Mailing-List: contact java-user-help@lucene.apache.org; run by ezmlm
Precedence: bulk
Reply-To: java-user@lucene.apache.org
Received-SPF: neutral (asf.osuosl.org: local policy)
Date: Wed, 7 Jun 2006 12:17:12 -0700 (PDT)
From: Chris Hostetter <hossman_lucene@fucit.org>
To: java-user@lucene.apache.org
Subject: RE: Compound / non-compound index files and SIGKILL
In-Reply-To: <20060607090428.B841E187B1@mail.seseit.com>
Message-ID: <Pine.LNX.4.58.0606071205560.10768@hal.rescomp.berkeley.edu>
References: <20060607090428.B841E187B1@mail.seseit.com>
MIME-Version: 1.0
Content-Type: TEXT/PLAIN; charset=US-ASCII

: However, I'm not sure what to make of:
: --------8<--------
: Thread 3740: (state = BLOCKED)
: - java.lang.Object.wait(long) @bci=0 (Interpreted frame)
: - java.lang.Object.wait() @bci=2, line=474 (Compiled frame)
: Error occurred during stack walking:
: java.lang.NullPointerException
: at sun.jvm.hotspot.runtime.Frame.addressOfStackSlot(Frame.java:214)

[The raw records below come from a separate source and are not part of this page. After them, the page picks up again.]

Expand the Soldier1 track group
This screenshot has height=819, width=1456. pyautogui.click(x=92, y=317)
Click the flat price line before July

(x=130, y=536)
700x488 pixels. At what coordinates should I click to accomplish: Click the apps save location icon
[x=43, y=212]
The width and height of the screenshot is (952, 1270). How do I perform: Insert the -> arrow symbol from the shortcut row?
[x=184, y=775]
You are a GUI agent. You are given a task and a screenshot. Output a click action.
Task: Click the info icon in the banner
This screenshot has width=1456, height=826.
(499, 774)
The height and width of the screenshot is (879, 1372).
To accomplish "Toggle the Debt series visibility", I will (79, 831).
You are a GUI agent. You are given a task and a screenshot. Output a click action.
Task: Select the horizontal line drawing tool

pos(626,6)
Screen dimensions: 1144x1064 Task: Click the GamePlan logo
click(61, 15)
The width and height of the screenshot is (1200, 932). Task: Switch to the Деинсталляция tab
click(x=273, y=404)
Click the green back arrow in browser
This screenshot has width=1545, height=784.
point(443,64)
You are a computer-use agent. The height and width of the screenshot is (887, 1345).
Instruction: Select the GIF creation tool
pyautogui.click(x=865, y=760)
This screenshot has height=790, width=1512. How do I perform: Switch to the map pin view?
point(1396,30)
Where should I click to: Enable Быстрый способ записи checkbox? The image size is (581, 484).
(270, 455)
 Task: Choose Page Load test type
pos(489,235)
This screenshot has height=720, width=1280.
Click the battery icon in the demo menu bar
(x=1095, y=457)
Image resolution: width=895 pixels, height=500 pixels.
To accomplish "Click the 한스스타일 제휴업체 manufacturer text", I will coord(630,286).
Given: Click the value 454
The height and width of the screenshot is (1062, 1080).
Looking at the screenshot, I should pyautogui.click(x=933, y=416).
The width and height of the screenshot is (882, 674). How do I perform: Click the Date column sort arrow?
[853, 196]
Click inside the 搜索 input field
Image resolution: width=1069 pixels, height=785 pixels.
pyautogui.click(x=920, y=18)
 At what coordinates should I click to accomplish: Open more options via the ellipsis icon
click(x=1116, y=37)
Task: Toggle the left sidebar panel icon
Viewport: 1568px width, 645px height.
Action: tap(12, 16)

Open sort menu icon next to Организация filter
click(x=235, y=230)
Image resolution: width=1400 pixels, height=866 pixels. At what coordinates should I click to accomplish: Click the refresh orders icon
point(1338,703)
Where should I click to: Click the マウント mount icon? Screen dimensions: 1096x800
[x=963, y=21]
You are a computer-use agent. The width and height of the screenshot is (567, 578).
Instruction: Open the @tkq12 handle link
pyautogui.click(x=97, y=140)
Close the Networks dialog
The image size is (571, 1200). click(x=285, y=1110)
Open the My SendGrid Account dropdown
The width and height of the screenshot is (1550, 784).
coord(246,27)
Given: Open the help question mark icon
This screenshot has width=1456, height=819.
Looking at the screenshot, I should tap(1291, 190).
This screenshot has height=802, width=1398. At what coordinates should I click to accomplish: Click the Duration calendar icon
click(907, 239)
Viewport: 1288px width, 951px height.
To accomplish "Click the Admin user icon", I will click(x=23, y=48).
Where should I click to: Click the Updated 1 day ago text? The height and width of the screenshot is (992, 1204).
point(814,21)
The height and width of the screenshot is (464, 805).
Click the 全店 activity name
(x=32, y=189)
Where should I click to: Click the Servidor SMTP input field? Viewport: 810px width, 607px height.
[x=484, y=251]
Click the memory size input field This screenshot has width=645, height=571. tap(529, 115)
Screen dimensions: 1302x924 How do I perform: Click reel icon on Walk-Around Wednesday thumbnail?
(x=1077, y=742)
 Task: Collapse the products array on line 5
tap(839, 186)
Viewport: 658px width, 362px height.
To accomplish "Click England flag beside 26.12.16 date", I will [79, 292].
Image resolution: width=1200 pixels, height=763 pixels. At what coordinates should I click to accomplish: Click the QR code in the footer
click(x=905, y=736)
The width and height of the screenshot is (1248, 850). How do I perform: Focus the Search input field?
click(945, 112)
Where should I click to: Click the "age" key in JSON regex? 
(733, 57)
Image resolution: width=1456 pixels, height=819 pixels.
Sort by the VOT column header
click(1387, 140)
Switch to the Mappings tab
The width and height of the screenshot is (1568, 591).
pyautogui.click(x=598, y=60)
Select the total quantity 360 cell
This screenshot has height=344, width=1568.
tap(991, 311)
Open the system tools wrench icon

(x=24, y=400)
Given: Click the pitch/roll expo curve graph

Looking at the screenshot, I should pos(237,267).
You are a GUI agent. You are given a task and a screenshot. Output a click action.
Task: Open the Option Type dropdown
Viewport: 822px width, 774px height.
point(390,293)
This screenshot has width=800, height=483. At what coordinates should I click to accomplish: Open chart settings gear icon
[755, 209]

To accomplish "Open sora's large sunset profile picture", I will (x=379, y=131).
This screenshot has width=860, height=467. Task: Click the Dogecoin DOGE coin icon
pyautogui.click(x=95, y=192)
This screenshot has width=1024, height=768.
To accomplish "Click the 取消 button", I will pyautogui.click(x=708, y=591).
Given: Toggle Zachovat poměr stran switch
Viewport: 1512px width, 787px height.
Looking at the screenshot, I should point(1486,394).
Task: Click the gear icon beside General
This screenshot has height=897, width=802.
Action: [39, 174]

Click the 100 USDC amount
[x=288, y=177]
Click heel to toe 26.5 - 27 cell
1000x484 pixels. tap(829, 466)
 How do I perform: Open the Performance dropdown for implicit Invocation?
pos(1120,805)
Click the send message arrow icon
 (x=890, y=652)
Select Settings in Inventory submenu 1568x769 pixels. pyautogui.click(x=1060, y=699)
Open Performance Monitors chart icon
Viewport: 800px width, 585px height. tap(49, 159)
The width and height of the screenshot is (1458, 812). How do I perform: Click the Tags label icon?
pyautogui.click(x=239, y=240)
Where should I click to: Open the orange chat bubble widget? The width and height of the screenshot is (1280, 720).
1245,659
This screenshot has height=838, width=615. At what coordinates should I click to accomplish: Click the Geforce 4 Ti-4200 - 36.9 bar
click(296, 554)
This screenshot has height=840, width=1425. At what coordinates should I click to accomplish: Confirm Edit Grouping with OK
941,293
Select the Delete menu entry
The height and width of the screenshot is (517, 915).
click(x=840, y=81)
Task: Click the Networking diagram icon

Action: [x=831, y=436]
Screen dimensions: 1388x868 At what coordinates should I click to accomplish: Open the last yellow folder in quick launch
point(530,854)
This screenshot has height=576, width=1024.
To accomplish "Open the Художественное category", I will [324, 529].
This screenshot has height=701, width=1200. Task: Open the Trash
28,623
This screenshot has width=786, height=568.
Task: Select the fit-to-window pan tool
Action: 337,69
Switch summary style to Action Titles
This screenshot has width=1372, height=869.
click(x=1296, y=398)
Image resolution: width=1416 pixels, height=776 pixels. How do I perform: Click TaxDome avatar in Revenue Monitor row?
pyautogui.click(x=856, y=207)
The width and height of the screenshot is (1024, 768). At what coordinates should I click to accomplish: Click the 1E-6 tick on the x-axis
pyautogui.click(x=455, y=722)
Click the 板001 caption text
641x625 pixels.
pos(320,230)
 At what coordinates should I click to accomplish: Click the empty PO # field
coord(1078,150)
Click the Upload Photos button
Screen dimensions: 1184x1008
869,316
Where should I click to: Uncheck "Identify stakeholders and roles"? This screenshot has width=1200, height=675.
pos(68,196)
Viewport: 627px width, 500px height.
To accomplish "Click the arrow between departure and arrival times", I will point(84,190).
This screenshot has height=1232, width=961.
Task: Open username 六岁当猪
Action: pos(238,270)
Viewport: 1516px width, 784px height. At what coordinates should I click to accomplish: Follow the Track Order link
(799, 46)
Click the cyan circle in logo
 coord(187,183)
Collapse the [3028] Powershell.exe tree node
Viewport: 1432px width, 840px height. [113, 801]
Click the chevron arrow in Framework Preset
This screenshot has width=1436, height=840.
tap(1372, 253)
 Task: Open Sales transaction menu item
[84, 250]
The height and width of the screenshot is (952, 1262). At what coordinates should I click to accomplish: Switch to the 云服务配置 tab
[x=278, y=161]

crap.  i don't know what that means, but it certainly looks bad ... if the
JVM can't make sense of your stack, i can't imagein how there would be any
hope of your program recovering.

: Does that mean that the PipedReader in the following might persist beyond
: the scope of this code, and be read from only when the Lucene document is
: added to the index?

I'm not sure what exactly your process method is doing, but it is
certainly true that Lucene won't do anything to read from that PipedReader
in this code... all the new Field constructor willdo is hand on to a
refrence to that reader, and all the Document.add call will do is hang on
to a refrence to that Field.  It isn't until you add that document using
IndexWriter.addDocument that anything is read from that Reader.

That's acctually teh whole point of makinga Field from a Reader -- if
you're slurping a big chunk of data off disk, or a network connectin or
something, giving lucene a Reader allows you to pipeline the data all the
way to the Analyzer without ever needinga fully copy of it in memory.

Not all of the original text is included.